Add thelocalreport.in As A
Trusted Source
After cutting refugee admissions and local arbitrage Thousands of people who were approved to enter the United States, Donald Trump’s administration is now reportedly discussing major changes in refugee system This will give huge support to white people.
A plan reportedly introduced at the White House by State Department and Homeland Security officials would give priority to English speakers and Europeans, with refugee groups and advocates saying the proposals undermine the country’s moral and legal fabric.
Officials have suggested that the United States should prioritize entry for Europeans who have been “targeted for peaceful expression of ideas online such as opposition to mass migration or support for ‘populist’ political parties”.the new York Times.
Those views appear to align with far-right platforms across Europe, including Alternative to Germany, An anti-Muslim and anti-immigrant party whose leaders traffic in anti-Semitism and Holocaust denial.
some of these tricks It appears that it is already underway: In May, a group of 59 white South Africans were admitted to the United States as “refugees” and the United States “essentially granted them citizenship”, Trump said at the time.

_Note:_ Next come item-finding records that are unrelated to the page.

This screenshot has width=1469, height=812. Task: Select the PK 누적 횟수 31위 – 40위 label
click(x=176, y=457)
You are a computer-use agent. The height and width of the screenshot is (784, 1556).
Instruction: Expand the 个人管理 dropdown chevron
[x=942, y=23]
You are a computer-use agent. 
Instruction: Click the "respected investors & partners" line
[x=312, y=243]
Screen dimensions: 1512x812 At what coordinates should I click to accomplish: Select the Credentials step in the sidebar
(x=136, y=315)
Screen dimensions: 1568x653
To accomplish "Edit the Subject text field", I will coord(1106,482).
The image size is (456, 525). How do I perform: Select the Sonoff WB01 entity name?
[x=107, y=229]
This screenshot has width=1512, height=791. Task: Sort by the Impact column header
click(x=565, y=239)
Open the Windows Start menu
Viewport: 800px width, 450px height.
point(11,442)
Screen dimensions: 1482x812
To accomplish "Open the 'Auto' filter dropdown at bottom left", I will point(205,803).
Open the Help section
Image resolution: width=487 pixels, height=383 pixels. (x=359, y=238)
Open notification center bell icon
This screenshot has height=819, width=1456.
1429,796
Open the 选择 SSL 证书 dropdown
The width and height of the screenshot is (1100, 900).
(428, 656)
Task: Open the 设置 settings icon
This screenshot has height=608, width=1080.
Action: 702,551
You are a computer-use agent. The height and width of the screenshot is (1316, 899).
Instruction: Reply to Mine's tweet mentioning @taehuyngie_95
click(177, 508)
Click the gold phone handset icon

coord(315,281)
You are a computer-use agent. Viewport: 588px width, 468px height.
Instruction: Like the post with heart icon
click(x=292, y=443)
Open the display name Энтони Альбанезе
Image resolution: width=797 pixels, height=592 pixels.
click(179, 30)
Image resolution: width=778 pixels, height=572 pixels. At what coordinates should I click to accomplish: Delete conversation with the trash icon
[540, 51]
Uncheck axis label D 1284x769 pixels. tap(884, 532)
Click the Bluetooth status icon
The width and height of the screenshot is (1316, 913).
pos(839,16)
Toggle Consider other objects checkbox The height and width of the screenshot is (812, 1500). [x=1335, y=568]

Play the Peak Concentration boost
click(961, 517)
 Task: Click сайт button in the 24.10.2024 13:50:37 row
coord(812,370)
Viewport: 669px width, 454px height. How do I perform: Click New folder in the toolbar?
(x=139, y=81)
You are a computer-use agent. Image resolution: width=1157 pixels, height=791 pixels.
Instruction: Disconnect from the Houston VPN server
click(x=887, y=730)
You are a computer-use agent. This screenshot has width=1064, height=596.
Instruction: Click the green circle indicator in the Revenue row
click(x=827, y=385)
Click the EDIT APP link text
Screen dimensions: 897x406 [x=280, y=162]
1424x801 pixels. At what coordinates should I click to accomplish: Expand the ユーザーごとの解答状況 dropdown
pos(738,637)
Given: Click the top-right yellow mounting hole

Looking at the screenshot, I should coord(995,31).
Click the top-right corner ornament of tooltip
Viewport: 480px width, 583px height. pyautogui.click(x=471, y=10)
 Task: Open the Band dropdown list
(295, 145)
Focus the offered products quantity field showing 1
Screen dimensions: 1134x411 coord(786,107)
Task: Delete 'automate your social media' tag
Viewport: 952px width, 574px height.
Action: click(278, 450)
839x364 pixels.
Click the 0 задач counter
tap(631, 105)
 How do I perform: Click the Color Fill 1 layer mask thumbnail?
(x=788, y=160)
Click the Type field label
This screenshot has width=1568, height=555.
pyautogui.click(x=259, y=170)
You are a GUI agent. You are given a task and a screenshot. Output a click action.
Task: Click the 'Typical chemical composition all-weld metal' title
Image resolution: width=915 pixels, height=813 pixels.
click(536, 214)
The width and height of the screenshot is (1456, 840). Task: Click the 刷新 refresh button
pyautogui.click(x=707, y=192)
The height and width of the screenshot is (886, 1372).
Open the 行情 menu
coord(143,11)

Since Trump returned to the White House, his administration has virtually shut down refugee admissions and blocked funding for resettlement groups, leaving thousands of people stranded who were offered entry to the United States for humanitarian protection but instead turned down those offers. Canceled moments after Trump entered office.
This included Afghans who completed an extensive admissions process, as well as thousands of others whose applications are now in limbo.
“When the United States signals that some identities are more worthy of protection than others, it undermines our reputation, emboldens authoritarian critics, and destabilizes international burden-sharing,” said Shawn VanDiver, director of AfghanistanEvac. Independent.
“It tells Afghan allies, persecuted minorities and families still waiting in danger that their sacrifices and their lives matter less,” he said. “We see it firsthand: Thousands of Afghans trusted America when we said, ‘Stand with us and we will stand with you.’ Now giving preference to Europeans over them is not only inequitable – it is an unconscionable betrayal.
A spokesperson for the State Department said Independent That “any discussion of details regarding that decision at this point is mere speculation.”
“This administration unapologetically puts the interests of the American people first,” the spokesperson said.
Trump earlier this year ordered sweeping changes to the country’s refugee admissions program to study whether it is in the best interest of the United States to allow refugees into the country.
The administration plans to dramatically cut the number of refugees coming into the country next year, from 125,000 under Joe Biden’s administration last year to just 7,500.
The President is required to notify Congress of the extent of the refugee limit, which he has not yet done.
According to Kris O’Mara Vignarajah, president of Global Refuge, “The U.S. refugee admissions program is one of the few remaining expressions of America’s humanitarian leadership on the world stage.” “To drastically lower the entry threshold and concentrate the majority of available slots on one group would be a deep departure from decades of bipartisan refugee policy rooted in law, fairness, and global responsibility.”

For the last several months the administration cut financial aid and health care coverage for refugees, and the President’s One Big Beautiful Bill Act restricts refugees from eligibility for Medicaid, Medicare, children’s health insurance, and emergency food assistance.
Potential changes to the refugee application process focus primarily on assimilation, instructing refugee applicants to take classes on “American history and values” and “respect for cultural norms.” the new York Times.
According to documents reviewed by the newspaper, the administration should only allow entry to refugees who have been “fully and appropriately assimilated, and are aligned with the President’s objectives”.
The sharp drop in admissions would mean the applications of hundreds of thousands of people who are already in the refugee admissions pipeline would be rejected – including those who have undergone extensive background checks.
Secretary of State Marco Rubio has overseen an overhaul of the agency, moving more than $250 million from refugee services to refugee services. Pay immigrants to leave the country.
That money was moved from the State Department’s Migration and Refugee Assistance, which is overseen by the Bureau of Population, Refugees and Migration. The bureau’s former mission, according to its website, was to “assist refugees fleeing persecution, crisis or violence, and to seek durable solutions for forcibly displaced people.”
But under Rubio’s reorganization, the mission of the Refugee Bureau is now explicitly focused on efforts to “return illegal aliens to their country of origin or legal status.”
According to Naomi Steinberg, vice president of U.S. policy and advocacy for HIAS, a dramatic overhaul of the country’s refugee system would “deliberately leave vulnerable people around the world at risk, rendering it unrecognizable.”
“We are hearing from Afghan women’s rights activists, Venezuelan political dissidents, Congolese families, persecuted Christians and other religious minorities, all of whom now fear that the system they trusted has no place left for them,” Vignarajah said. “Refugee families most need a path to protection that is consistent, principled and based on the promise that every life matters equally, not just those few who fit a preferred profile.”